WHAT IS REQUIRED: Print the stretch of lines from the one containing "Task: Choose Declined" through the one containing "click(459, 122)", reproducing them exactly.

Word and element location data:
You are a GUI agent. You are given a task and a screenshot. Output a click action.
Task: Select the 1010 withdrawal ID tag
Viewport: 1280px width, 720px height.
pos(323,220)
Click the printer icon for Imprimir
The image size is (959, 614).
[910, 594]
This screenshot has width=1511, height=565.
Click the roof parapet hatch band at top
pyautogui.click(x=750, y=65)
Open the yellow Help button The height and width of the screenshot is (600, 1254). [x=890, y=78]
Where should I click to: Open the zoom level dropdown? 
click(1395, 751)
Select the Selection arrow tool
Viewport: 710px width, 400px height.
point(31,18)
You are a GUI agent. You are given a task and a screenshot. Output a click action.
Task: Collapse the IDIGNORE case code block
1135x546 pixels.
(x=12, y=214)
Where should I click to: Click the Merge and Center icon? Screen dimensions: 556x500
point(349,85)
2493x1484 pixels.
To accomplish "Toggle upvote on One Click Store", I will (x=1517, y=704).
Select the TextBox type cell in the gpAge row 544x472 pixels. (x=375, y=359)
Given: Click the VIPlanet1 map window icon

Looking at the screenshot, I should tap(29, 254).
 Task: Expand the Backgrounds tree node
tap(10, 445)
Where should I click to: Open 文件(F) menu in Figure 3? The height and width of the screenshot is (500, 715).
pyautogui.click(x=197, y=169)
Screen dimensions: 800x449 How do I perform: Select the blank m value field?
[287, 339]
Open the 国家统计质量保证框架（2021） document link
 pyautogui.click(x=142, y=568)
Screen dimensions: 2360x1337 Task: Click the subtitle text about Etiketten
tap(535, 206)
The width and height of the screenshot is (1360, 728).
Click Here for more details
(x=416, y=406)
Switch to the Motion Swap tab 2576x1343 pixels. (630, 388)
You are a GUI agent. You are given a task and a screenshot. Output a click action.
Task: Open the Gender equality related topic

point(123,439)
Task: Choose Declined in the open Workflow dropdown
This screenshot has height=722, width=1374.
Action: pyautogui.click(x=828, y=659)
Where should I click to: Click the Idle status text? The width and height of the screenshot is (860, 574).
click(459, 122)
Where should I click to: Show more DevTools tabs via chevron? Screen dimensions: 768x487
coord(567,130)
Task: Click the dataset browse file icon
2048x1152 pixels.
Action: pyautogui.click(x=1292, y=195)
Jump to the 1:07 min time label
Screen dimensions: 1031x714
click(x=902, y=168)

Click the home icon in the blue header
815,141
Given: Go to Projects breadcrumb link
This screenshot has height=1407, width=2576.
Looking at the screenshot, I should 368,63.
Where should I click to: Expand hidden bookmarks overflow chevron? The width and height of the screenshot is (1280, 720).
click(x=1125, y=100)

SOLUTION TO THIS EXERCISE:
Task: Choose Declined in the open Workflow dropdown
This screenshot has height=722, width=1374.
Action: pyautogui.click(x=828, y=659)
Where should I click to: Click the Idle status text? The width and height of the screenshot is (860, 574).
click(459, 122)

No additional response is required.